MrRING
Android Futureman
- Joined
- Aug 7, 2002
- Messages
- 6,053
Cool article claims the Lizard Man is really an Aquatic Ape:
http://home.att.net/~mhall.profiles/
It's apparently from a book called LIZARDMEN: THE TRUE STORY OF MERMEN AND MERMAIDS by Mark A. Hall
and just the begining of his article:
http://home.att.net/~mhall.profiles/
It's apparently from a book called LIZARDMEN: THE TRUE STORY OF MERMEN AND MERMAIDS by Mark A. Hall
and just the begining of his article:
Archibald Rutledge (1883-1973) is remembered as the first poet laureate of South Carolina. He was also a frequent contributor to Nature Magazine, the journal of the American Nature Association, in the 1930s prior to its merger with Natural History. We are indebted to him for a record of a unique mystery. While the solution can never be known for certain, we can do more than marvel at his report. We have a possible solution, a candidate among the creatures found in cryptozoological records. Cryptozoology is a field of enquiry that takes on the most difficult enigmas of natural history, those animals that are not easily caught and taken into a laboratory setting.
Naturally there are people who are content to insist that cryptozoology is pursuing only phantoms. But time is the ally of cryptozoologists. The march of progress churns up evidence that supports the findings of cryptozoologists as opposed to discouraging their efforts. Small animals are turning up all the time, like the rodent called Kha-nyou in Laos, or the Ivory-billed Woodpecker found to have come back from "extinction" in Arkansas. Large animals are also a possibility. The latest block-buster for scientists was the realization that "Little People " -- now called Homo floresiensis -- were living in Indonesia recently. The find prompted an editor at the United Kingdom's Nature Magazine to remark that "cryptozoology can now come in from the cold."
Among Archibald Rutledge's reminiscences of observing wildlife in the American South was one particular experience in South Carolina. He had permission to wander at will the 40,000 acres of the Santee Gun Club, a wild preserve.
On one of his excursions he came upon what he said was "an enormous bull alligator, a regular primordial dragon." It was dead when he saw it. It was located in a pine glade more than a mile from a reedy area of wetlands known as Blake's Marsh. His description of it was extraordinary. Rutledge wrote:
"From the tip of his burly snout to the end of his tail he was a perfect wreck. He was dead. His broad malignant head, his burly body, his massive tail -- all were literally cut to ribbons. There were great gaping holes though his ponderous bulk."

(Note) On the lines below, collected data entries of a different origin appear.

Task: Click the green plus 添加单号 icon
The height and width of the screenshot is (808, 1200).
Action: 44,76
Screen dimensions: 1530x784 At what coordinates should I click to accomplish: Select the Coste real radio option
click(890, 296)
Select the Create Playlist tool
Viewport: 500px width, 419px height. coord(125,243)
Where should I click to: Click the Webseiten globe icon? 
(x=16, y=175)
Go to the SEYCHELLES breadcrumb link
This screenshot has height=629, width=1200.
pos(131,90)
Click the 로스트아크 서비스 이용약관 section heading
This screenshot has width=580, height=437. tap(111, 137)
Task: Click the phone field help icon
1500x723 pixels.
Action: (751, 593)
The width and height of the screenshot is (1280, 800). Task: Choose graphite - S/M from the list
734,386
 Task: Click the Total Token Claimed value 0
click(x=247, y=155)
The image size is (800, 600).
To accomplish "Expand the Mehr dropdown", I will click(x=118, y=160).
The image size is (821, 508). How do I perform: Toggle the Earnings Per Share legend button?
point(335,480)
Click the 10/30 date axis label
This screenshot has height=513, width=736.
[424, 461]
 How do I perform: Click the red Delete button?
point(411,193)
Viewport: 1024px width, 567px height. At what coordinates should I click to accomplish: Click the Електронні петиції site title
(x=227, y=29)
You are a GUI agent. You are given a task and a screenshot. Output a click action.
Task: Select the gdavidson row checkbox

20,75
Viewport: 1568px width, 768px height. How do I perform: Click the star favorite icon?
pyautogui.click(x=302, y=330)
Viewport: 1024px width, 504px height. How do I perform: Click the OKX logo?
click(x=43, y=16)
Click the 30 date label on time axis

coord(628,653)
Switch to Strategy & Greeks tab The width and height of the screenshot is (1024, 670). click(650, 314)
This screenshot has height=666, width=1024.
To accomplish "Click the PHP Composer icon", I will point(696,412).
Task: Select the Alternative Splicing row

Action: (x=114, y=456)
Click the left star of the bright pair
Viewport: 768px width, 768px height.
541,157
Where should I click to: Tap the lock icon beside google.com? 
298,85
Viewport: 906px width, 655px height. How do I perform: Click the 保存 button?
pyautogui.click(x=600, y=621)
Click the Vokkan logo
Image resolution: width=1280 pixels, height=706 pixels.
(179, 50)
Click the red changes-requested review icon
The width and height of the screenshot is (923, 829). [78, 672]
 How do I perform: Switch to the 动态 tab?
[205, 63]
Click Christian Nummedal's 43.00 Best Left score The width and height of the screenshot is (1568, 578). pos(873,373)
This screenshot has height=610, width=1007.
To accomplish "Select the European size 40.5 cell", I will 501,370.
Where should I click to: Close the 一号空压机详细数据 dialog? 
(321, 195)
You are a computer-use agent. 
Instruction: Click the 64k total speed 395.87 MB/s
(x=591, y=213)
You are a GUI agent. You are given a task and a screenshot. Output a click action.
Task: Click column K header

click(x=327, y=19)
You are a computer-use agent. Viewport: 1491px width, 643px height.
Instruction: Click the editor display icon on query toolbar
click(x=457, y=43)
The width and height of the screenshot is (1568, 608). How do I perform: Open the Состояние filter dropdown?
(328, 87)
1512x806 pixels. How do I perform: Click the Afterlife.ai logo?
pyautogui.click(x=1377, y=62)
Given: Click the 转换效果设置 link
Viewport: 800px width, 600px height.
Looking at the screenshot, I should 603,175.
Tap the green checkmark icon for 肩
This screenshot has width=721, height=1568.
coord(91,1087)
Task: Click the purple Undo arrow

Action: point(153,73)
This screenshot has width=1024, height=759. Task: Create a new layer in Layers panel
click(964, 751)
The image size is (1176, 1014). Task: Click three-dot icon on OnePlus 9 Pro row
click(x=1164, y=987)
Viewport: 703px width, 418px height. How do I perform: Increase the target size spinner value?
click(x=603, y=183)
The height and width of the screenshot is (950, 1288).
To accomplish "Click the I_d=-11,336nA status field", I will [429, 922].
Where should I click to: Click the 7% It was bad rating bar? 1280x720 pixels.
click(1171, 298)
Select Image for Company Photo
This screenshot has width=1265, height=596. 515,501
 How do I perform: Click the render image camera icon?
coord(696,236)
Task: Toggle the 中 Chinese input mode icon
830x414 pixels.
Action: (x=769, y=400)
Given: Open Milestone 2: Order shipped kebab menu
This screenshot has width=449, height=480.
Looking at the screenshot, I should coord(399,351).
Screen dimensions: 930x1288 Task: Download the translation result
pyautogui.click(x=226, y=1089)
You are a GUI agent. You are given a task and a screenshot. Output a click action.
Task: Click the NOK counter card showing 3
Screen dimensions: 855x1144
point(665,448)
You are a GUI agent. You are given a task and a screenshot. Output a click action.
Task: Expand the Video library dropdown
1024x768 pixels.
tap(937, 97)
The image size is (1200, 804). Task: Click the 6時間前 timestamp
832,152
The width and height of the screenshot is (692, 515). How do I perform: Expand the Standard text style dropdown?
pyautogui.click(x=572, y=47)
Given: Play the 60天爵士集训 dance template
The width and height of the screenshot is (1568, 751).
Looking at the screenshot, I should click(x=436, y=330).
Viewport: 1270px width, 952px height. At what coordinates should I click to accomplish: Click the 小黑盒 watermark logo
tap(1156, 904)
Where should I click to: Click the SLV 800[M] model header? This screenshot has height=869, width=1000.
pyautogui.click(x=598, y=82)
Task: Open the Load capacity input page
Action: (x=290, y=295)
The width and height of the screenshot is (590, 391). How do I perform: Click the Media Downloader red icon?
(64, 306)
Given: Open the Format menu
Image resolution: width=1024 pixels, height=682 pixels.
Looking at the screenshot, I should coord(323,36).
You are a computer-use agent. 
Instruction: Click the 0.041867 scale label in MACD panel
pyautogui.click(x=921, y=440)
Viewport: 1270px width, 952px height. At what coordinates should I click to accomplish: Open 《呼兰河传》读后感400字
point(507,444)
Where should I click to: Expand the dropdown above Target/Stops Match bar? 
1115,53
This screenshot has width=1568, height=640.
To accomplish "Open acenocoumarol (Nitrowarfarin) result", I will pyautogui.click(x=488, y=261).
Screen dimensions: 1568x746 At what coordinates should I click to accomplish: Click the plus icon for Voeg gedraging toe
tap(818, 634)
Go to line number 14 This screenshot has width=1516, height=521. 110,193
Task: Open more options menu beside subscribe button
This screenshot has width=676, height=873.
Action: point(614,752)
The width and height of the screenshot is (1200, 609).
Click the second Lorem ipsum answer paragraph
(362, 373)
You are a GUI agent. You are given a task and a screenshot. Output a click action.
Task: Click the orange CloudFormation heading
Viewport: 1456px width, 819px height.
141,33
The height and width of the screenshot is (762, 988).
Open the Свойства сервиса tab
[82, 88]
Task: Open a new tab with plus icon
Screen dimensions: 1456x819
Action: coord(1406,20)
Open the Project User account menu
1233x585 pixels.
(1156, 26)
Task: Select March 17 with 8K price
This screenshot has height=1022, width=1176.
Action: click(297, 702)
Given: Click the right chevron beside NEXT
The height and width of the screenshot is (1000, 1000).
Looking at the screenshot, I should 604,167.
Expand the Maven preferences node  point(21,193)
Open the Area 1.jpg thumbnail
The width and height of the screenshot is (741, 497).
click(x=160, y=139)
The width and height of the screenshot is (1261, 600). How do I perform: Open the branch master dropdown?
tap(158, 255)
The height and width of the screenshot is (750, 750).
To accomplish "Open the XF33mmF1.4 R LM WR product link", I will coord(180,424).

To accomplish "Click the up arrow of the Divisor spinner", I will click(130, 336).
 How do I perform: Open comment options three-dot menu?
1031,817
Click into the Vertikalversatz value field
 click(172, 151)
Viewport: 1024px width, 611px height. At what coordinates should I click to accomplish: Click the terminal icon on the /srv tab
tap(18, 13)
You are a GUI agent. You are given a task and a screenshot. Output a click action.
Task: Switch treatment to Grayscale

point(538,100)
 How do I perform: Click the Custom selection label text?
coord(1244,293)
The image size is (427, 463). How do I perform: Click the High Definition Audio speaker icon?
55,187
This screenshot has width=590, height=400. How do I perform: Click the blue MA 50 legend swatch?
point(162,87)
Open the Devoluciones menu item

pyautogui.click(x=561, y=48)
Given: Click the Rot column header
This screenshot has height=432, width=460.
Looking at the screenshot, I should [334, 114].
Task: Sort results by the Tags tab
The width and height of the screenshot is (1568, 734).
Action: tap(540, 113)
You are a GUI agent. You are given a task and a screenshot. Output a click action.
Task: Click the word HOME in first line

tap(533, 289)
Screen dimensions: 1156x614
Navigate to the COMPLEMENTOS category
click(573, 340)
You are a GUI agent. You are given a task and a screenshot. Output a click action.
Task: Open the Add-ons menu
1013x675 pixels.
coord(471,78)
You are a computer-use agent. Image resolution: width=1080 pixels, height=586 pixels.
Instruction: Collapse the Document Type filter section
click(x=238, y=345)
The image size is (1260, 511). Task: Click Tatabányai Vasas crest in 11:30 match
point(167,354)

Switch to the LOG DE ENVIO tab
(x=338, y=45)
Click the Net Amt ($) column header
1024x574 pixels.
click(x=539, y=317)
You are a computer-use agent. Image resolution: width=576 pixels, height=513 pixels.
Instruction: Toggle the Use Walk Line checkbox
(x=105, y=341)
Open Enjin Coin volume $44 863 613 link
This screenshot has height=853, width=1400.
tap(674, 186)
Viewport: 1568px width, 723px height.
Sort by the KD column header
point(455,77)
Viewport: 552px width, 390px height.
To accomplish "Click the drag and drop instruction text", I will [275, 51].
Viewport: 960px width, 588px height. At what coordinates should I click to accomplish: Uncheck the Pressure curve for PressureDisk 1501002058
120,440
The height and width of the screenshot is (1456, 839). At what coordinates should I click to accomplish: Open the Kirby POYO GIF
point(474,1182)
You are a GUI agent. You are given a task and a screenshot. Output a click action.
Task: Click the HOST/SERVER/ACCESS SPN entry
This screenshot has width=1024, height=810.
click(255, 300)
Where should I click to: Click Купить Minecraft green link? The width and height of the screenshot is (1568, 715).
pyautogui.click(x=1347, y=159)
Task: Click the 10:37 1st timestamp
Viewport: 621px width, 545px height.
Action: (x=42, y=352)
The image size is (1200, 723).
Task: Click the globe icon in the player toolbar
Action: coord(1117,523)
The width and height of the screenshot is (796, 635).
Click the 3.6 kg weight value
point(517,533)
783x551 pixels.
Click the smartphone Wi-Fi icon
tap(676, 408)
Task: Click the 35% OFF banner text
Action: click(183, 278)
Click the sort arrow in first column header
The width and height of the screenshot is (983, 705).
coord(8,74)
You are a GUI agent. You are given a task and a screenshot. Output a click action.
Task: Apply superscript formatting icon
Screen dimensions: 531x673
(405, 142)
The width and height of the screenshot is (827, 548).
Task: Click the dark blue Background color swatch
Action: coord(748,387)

Rutledge thought the damage was inflicted by "some enemy, far his superior." Rainfall had removed any tracks of the combatants. Signs of the struggle remained, however. Vegetation was broken and matted. The bark on a nearby yellow pine had been torn away in the struggle. Rutledge went on to speculate on the identity of the victor in this battle. He considered another alligator, a buck deer, and one or more razorback boars. But each possibility he found wanting. He could not connect the wounds with any of the wild creatures he knew to inhabit those woods. He concluded his account this way:
"I only know that his assailant must have been terrible both in his strength and in his wrath. Only triumphant hate could produce such a malignant orgy of mutilation."